PAGE EXCERPT START
- District location in Lopburi province
- Coordinates: 15°22′58″N 100°49′21″E﻿ / ﻿15.38278°N 100.82250°E
- Country: Thailand
- Province: Lopburi
- Seat: Khok Charoen

Area
- • Total: 317.1 km^{2} (122.4 sq mi)

Population (31 March 2004)
- • Total: 24,321
- • Density: 76.7/km^{2} (199/sq mi)
- Time zone: UTC+7 (ICT)
- Postal code: 15250
- Geocode: 1609

= Khok Charoen district =

Khok Charoen (โคกเจริญ, /th/) is a district (amphoe) of Lopburi province, central Thailand.

==History==
The minor district (king amphoe) was created on 9 March 1987 by splitting off four tambons from Khok Samrong district. It was upgraded to full district status on 4 November 1993.
PAGE EXCERPT END
INFORMATION START
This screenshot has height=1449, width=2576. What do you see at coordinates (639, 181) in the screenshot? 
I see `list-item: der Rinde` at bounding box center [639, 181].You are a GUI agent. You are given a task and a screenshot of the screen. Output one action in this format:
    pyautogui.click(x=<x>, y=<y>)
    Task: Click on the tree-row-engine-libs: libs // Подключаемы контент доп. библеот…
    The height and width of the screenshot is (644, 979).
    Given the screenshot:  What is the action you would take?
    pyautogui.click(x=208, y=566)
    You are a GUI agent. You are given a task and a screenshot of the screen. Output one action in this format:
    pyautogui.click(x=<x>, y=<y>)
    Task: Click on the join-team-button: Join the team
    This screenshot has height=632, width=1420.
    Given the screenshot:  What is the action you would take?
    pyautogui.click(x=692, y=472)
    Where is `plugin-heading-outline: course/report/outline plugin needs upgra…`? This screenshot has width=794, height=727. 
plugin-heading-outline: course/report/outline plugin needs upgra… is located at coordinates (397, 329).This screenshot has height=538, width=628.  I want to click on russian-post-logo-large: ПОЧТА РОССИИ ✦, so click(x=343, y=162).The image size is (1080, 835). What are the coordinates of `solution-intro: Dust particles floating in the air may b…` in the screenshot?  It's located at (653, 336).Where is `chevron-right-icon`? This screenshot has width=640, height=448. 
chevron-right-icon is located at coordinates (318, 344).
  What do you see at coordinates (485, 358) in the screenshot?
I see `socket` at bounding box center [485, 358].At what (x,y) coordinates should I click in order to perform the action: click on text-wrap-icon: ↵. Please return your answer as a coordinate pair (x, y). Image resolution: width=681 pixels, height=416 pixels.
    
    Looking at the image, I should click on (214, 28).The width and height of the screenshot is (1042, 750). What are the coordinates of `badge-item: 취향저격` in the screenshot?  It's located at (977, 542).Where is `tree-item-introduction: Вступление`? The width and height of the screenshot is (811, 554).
INFORMATION END
#### [TASK REQUIREMENTS]
Write out everything in the Khok Charoen district page above from "- District location" down to "(31 March 2004)", word for word.

#### [TASK OUTPUT]
- District location in Lopburi province
- Coordinates: 15°22′58″N 100°49′21″E﻿ / ﻿15.38278°N 100.82250°E
- Country: Thailand
- Province: Lopburi
- Seat: Khok Charoen

Area
- • Total: 317.1 km^{2} (122.4 sq mi)

Population (31 March 2004)